Here we're going to define an embedding layer, a single LSTM layer and two dense layers. 

More on regularizing LSTM models: https://arxiv.org/pdf/1708.02182.pdf

In [14]:
# Section 10.2

# Code listing 10.4
K.clear_session()

model = tf.keras.models.Sequential([
    tf.keras.layers.Embedding(input_dim=n_vocab+1, output_dim=512, input_shape=(None,)),
    # Defining an LSTM layer
    tf.keras.layers.GRU(1024, return_state=False, return_sequences=True),
    
    # Defining a Dense layer
    tf.keras.layers.Dense(512, activation='relu'),
    
    # Defining a final Dense layer and softmax activation
    tf.keras.layers.Dense(n_vocab, name='final_out'),
    tf.keras.layers.Activation(activation='softmax')
])

## Defining the Perplexity Metric

Perplexity measures given a sequence of $n-1$ words, how surprised (or perplexed) the model was to see the $n^{th}$ word.

In [15]:
# Section 10.3

# Code listing 10.5
import tensorflow.keras.backend as K

# Inspired by https://gist.github.com/Gregorgeous/dbad1ec22efc250c76354d949a13cec3
class PerplexityMetric(tf.keras.metrics.Mean):
    
    def __init__(self, name='perplexity', **kwargs):
      super().__init__(name=name, **kwargs)
      self.cross_entropy = tf.keras.losses.SparseCategoricalCrossentropy(from_logits=False, reduction='none')

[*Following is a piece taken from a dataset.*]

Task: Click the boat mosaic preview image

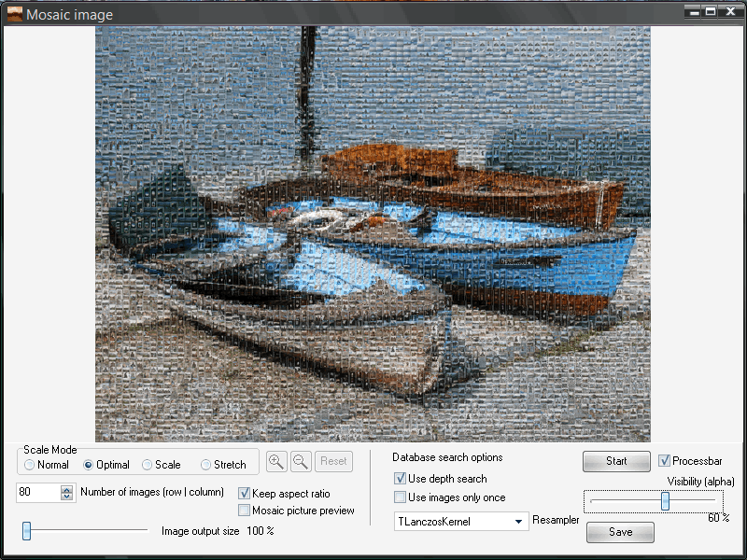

    def _calculate_perplexity(self, real, pred):
      # The next 4 lines zero-out the padding from loss calculations, 
      # this follows the logic from: https://www.tensorflow.org/beta/tutorials/text/transformer#loss_and_metrics 			      
      loss_ = self.cross_entropy(real, pred)
      
      # Calculating the perplexity steps: 
      step1 = K.mean(loss_, axis=-1)
      perplexity = K.exp(step1)
      #perplexity = K.mean(step2)
    
      return perplexity 

    def update_state(self, y_true, y_pred, sample_weight=None):            
      perplexity = self._calculate_perplexity(y_true, y_pred)
      # Remember self.perplexity is a tensor (tf.Variable), so using simply "self.perplexity = perplexity" will result in error because of mixing EagerTensor and Graph operations 
      super().update_state(perplexity)

## Test the Perpelxity calculations

In [16]:
p = PerplexityMetric()
# Define a set of true targets
true = [[0, 1,2],[0, 1,2]]
# Define a set of predictions
pred = [[[0.9, 0.1, 0.0], [0.3, 0.7, 0.0], [0.0, 0.1, 0.9]],[[0.9, 0.1, 0.0], [0.3, 0.7, 0.0], [0.0, 0.1, 0.9]]]

# Compute perplexity
p.update_state(true, pred)
print(p.result())

tf.Tensor(1.2082006, shape=(), dtype=float32)


## Compiling the model

We will compile the model with `sparse_categorical_crossentropy`, `adam` optimizer and `accuracy` and `perplexity` metrics.

In [17]:
# Compile the model
model.compile(
    loss='sparse_categorical_crossentropy', optimizer='adam', metrics=['accuracy', PerplexityMetric()]
)
model.summary()

Model: "sequential"
_________________________________________________________________
 Layer (type)                Output Shape              Param #   
 embedding (Embedding)       (None, None, 512)         376320    
                                                                 
 gru (GRU)                   (None, None, 1024)        4724736   
                                                                 
 dense (Dense)               (None, None, 512)         524800    
                                                                 
 final_out (Dense)           (None, None, 734)         376542    
                                                                 
 activation (Activation)     (None, None, 734)         0         
                                                                 
Total params: 6,002,398
Trainable params: 6,002,398
Non-trainable params: 0
_________________________________________________________________


## Training the model

Here we're going to train the model. To keep the training shorter, we will only use 50/98 storings in the training set. We will also generate sequences at a shift of 25.

In [18]:
# Section 10.4

train_ds = get_tf_pipeline(train_data_seq[:50], n_seq, shift=25, batch_size=128)
valid_ds = get_tf_pipeline(val_data_seq, n_seq, shift=n_seq, batch_size=128)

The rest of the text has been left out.